PASSAGE GIVEN
Lo’s Weekly Rant
Stamped: July 13th, 2006 | Toggle Similar
Tagged: around town, complaint dept., rant.
Alright, alright, I’m back. Thanks to Meme, I was all but tracked down by bounty hunters and dragged back to civilization. After two weeks of no cell phone, practically no email, and copious amounts of vino, I was just about to go off grid forever. You wouldn’t recognize me, really. I’m so relaxed you’d be hard pressed to find a pulse. Needless to say I’m not looking forward to being back. As much as I love you bitches, all work and no play makes Lo a dull girl indeed.
But I digress. When I was visiting the homeland (or was that the farm land?) these last two weeks I was reminded of a syndrome that never fails to bring a smile to my face. In fact, there are few more poignant moments in life than witnessing Asshole’s Remorse. Ladies (and gents), it’s happened to us all. The sad state of affairs when you are so blinded by love (lust), optimism (delusion) and youthful exuberance (stupidity) that you fall prey to “The Asshole”. He could have been a high school crush, he could have been that dreamy guitar playing hippy in college, or he could have been your slimy but oh-so-hot-boss, but nonetheless, everyone has gotten their heart tromped on by someone who a) doesn’t deserve you by any stretch of the imagination, b) probably won’t do any better than you but is completely deluded or c) is just plain evil.

At the time of said heartbreak you harbor many homicidal thoughts as well as some serious revenge fantasies. Most fantasies involve the aforementioned evil-one holed up in an attic somewhere many years later, alone and regretful and losing their hair. Suddenly they go out for the paper and spot you with your brood of immaculate children looking like a down to earth Heidi Klum and blissfully laughing with your independently wealthy husband. You look a little tired but that’s only because you’ve been doing a book tour for the last two months and your publisher was only able to book you at four star hotels (the agony) and you just can’t sleep without a pillow-top mattress. Regardless, former Asshole is suddenly consumed by remorse for his low-life actions and utter stupidity at ever letting you go, he clutches his heart dramatically and falls to the ground dying of a regret induced coronary. Tragic, really.
So while this particular fantasy may be a leeetle far-fetched (not for me-I do look like Heidi, but maybe for you) there are bona fide cases of Asshole’s Remorse. After you’ve passed the decade mark (ahhhhhh!) of your dating history, you are more and more likely to run into an Ex who is decidedly less fabulous than you and the great part is that it’s written all over his face. Anyone who has cheated, lied, or otherwise wronged you romantically and runs into you five years later just to realize what a fuck up they were, is a human study in karma.

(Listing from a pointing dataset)
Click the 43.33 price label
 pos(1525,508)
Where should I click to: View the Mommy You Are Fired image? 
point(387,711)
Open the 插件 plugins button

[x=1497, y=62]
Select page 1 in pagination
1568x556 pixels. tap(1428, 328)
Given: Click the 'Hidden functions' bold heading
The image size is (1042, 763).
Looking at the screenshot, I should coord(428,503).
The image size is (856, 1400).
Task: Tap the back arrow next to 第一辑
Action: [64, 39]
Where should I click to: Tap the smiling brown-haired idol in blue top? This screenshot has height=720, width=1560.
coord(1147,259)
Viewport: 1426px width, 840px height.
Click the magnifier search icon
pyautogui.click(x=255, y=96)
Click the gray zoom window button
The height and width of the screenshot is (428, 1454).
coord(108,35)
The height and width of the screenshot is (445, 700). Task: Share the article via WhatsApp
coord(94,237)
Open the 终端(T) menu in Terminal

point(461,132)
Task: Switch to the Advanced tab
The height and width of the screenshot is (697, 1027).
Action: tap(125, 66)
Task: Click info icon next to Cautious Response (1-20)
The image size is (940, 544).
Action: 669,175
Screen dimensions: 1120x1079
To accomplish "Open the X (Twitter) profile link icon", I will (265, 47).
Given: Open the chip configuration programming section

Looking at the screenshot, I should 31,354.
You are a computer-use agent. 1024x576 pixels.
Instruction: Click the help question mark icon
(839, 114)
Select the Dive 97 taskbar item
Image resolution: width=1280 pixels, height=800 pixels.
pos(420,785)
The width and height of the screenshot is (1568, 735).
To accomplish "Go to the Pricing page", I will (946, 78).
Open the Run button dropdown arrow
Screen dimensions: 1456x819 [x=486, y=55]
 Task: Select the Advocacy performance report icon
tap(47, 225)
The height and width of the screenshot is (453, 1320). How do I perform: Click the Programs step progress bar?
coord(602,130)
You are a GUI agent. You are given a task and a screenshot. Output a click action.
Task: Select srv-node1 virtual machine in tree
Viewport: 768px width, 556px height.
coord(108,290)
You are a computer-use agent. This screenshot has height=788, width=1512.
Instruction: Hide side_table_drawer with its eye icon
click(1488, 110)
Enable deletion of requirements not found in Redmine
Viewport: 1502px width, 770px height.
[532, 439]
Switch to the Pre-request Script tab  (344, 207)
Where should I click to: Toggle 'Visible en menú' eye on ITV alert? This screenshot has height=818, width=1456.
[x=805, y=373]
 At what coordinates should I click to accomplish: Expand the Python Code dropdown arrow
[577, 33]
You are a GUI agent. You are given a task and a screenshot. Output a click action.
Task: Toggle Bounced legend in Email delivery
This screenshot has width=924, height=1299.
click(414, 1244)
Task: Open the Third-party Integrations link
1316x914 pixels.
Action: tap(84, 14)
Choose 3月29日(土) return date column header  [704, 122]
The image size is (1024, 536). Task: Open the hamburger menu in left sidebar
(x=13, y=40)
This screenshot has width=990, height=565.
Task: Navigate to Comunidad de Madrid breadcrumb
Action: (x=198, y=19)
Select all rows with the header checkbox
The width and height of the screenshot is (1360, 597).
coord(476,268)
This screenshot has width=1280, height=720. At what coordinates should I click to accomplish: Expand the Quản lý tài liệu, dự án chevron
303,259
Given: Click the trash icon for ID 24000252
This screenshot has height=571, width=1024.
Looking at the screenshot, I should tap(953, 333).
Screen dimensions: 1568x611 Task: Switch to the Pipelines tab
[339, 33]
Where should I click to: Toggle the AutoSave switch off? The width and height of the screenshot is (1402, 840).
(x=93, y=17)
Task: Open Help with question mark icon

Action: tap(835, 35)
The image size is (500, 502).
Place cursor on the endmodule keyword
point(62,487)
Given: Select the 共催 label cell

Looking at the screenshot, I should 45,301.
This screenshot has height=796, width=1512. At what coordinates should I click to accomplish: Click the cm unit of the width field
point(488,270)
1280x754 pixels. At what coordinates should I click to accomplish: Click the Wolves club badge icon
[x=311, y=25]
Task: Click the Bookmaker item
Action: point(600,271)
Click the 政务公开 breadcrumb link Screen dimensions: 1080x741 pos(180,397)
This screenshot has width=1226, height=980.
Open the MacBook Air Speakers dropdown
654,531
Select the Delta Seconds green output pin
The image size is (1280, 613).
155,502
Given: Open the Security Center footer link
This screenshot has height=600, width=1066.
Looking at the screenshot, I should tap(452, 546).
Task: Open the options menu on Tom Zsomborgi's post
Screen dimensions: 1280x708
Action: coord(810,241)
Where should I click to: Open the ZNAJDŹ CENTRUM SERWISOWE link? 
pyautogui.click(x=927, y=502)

REQUIRED TASKS
1/ Reproduce the part of the rant starting at "So while this" and ending at "study in karma.".
2/ Answer these questions from the rant:
(a) For how long was the writer away with no cell phone?
(b) In the revenge fantasy, at what kind of hotels was the publisher able to book you?
(c) After passing what point in your dating history are you more likely to run into an Ex who is less fabulous than you?
3/ According to the rant, why do you look a little tired in the revenge fantasy?

ANSWERS BELOW
1/
So while this particular fantasy may be a leeetle far-fetched (not for me-I do look like Heidi, but maybe for you) there are bona fide cases of Asshole’s Remorse. After you’ve passed the decade mark (ahhhhhh!) of your dating history, you are more and more likely to run into an Ex who is decidedly less fabulous than you and the great part is that it’s written all over his face. Anyone who has cheated, lied, or otherwise wronged you romantically and runs into you five years later just to realize what a fuck up they were, is a human study in karma.

2/
(a) Two weeks.
(b) Four star hotels.
(c) The decade mark.

3/ You've been on a book tour for the last two months. Your publisher could only book four star hotels, and you can't sleep without a pillow-top mattress.